Wiemy natomiast, jak może wyglądać wyrównywanie krzywd i szans, co również jest jednym z priorytetów Bidena, Harris i ich administracji. Pokazuje nam to miasto Evanston spod Chicago. Tam, kilka tysięcy czarnoskórych dostanie po 25 tysięcy dolarów reparacji za dyskryminację mieszkaniową. Muszą tylko wykazać, że ich przodkowie w latach 1919–1969 padli jej ofiarą. Jak to będzie wszystko sprawdzane, tego nie wiem. Być może w radzie miejskiej przeprowadzą coś na kształt Ustaw Norymberskich, które w III Rzeszy precyzyjnie określały kwestie rasowe i definiowały, kto jest Aryjczykiem, a kto Żydem. Jakoś trzeba ustalić, czy np. takiej księżniczce brytyjskiej Meghan Markle, gdyby mieszkała w Evanston, a której ojciec jest biały, to takie mieszkaniowe reparacje należałyby się, czy nie. Dziękujmy Bogu, że my mamy w Polsce PSL, a nie tych wariatów z Ameryki, bo dziś mielibyśmy wielką debatę o odszkodowaniach za pańszczyznę. Ale za tę naszą lewicę od Zandberga, Biedronia i Czarzastego, to już ręczyć nie można, więc być może rzucą hasło jakichś odszkodowań. Jacyś domniemani poszkodowani w przeszłości, zawsze się znajdą. Ja nie mam najmniejszych wątpliwości, że za Evaston pójdą kolejne miasta, hrabstwa, stany, a potem Waszyngton.

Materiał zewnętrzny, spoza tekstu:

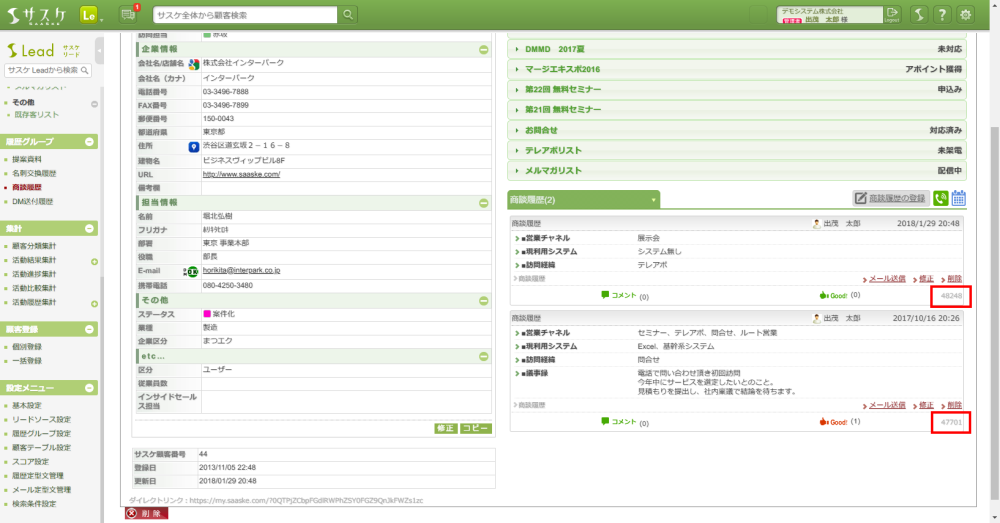
Task: Click the magnifier search button in header
Action: (348, 15)
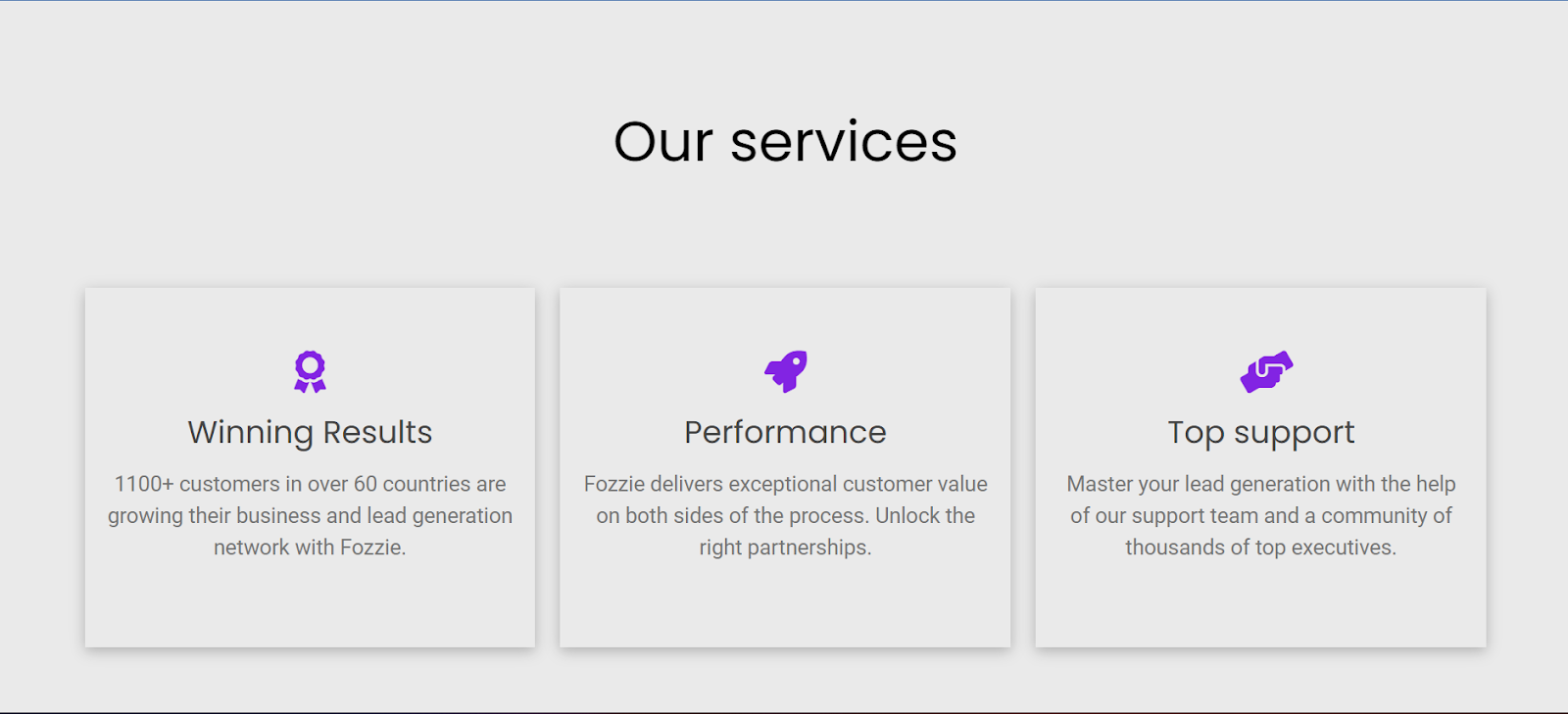Click the "Performance" card title

[x=785, y=432]
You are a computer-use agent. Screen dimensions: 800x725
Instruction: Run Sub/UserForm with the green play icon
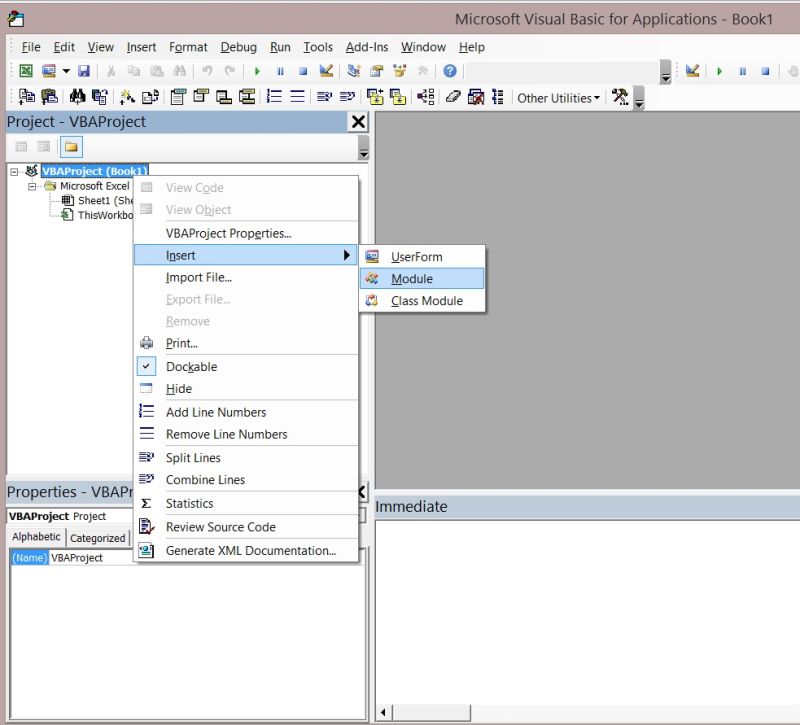coord(258,70)
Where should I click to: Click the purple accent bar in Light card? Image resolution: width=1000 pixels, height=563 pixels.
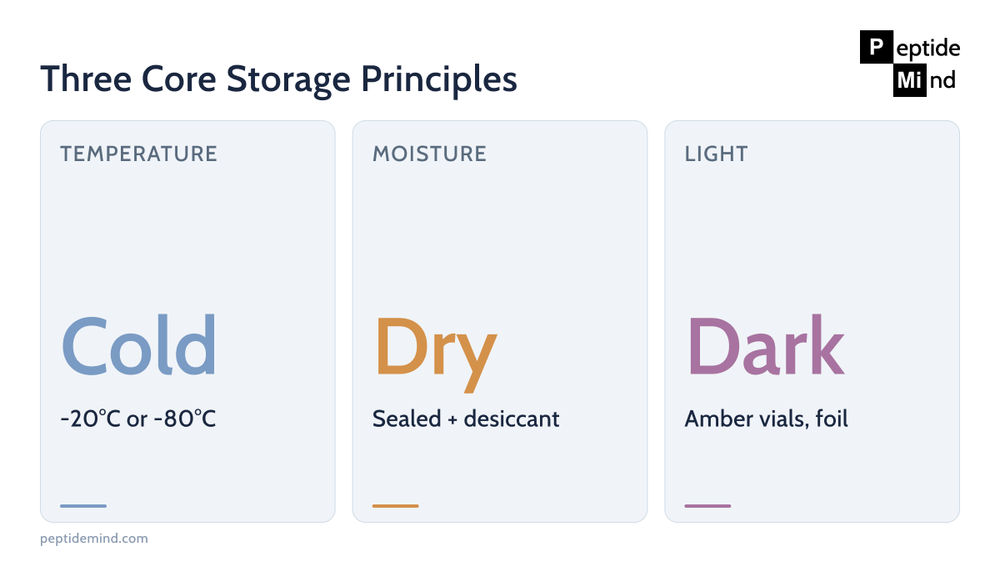pyautogui.click(x=707, y=506)
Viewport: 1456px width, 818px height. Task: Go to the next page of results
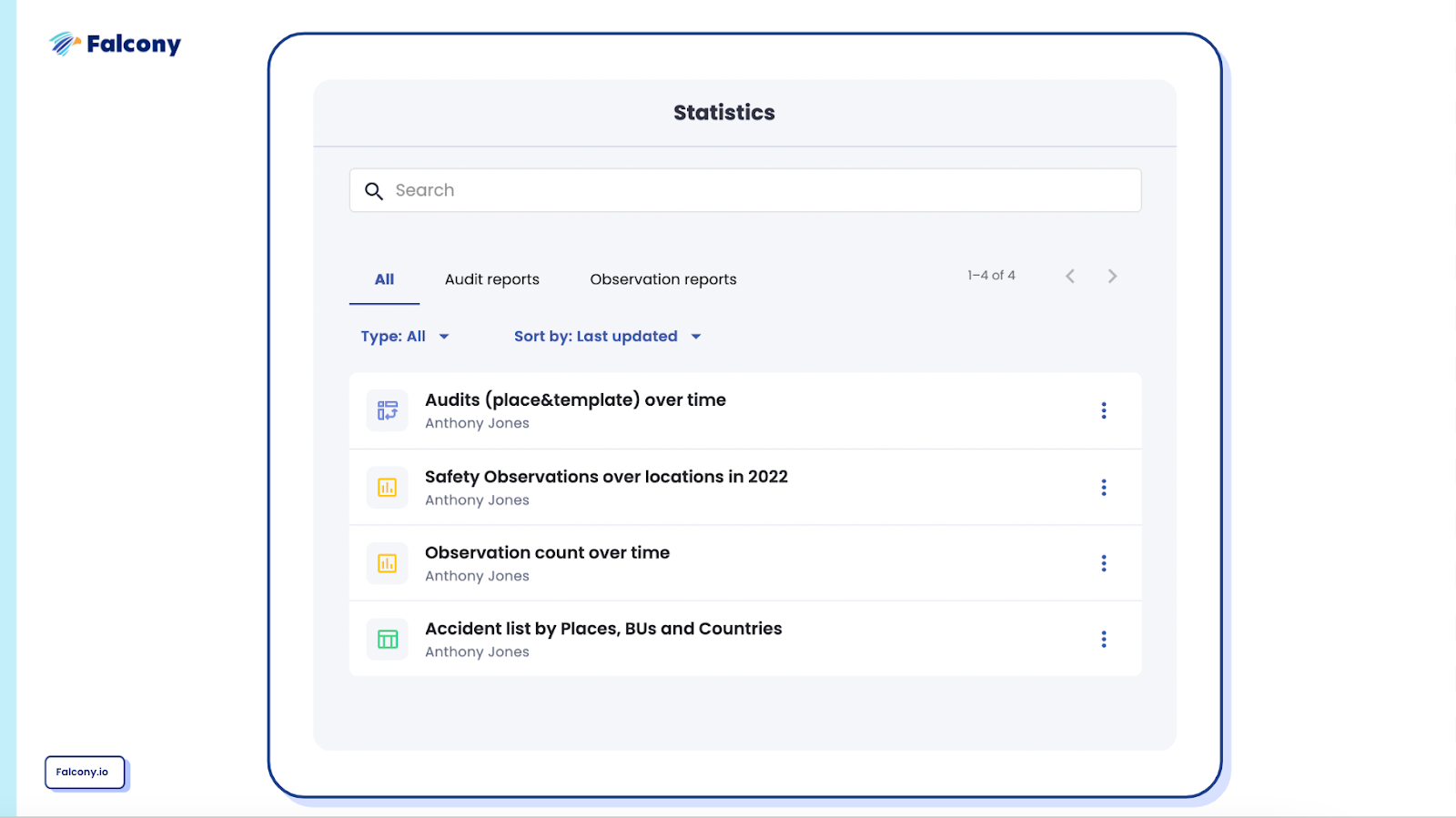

Po dwóch miesiącach prezydentury Bidena mniej więcej wiadomo, co będzie ją określać. W największym uproszczeniu: stan jego zdrowia, co najmniej werbalna rywalizacja z Chinami i jednocześnie z Rosją, kryzys imigracyjny, który jak w Europie stanie się permanentny, wielkie projekty wydawania pieniędzy, które przebiją wszystko, co do tej pory znał świat no i agenda naprawiania krzywd, wyrównywania szans i nigdy niekończącej się walki z różnego rodzaju dyskryminacjami. Wszyscy wszystkich znienawidzą. Zobaczymy taki postęp, o jakim nie tylko filozofom, ale nawet wariatom się nie śniło.